ABOUT THIS EXERCISE — Search term "screenshot": please copy every line of the records below that contains it.

PROVIDED RECORDS —
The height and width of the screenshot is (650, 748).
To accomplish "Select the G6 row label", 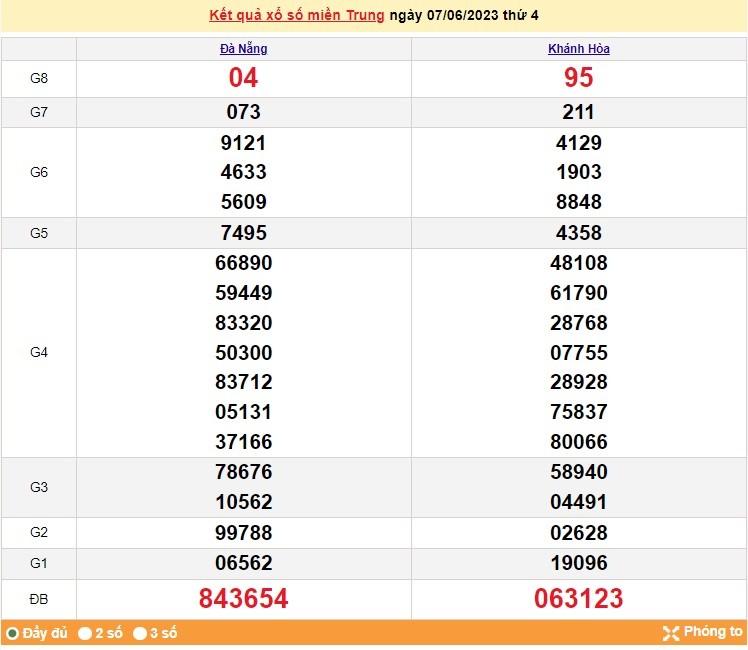I will (x=39, y=172).
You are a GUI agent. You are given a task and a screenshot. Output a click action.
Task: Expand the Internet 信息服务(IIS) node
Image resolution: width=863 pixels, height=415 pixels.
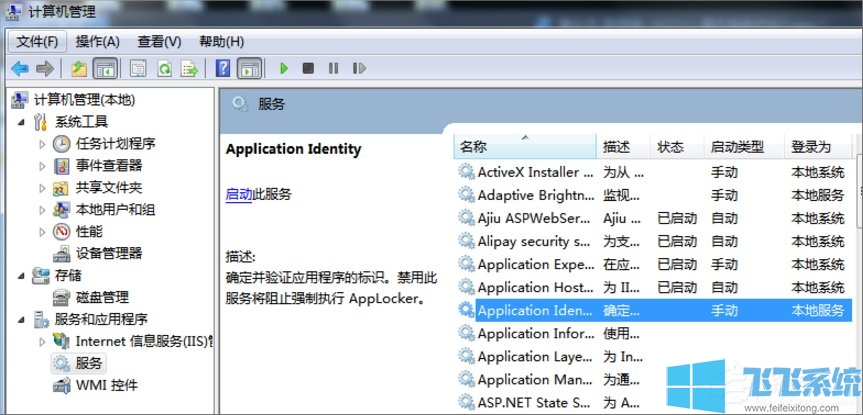[42, 342]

PROBLEM SOLUTION —
The height and width of the screenshot is (650, 748).
You are a GUI agent. You are given a task and a screenshot. Output a click action.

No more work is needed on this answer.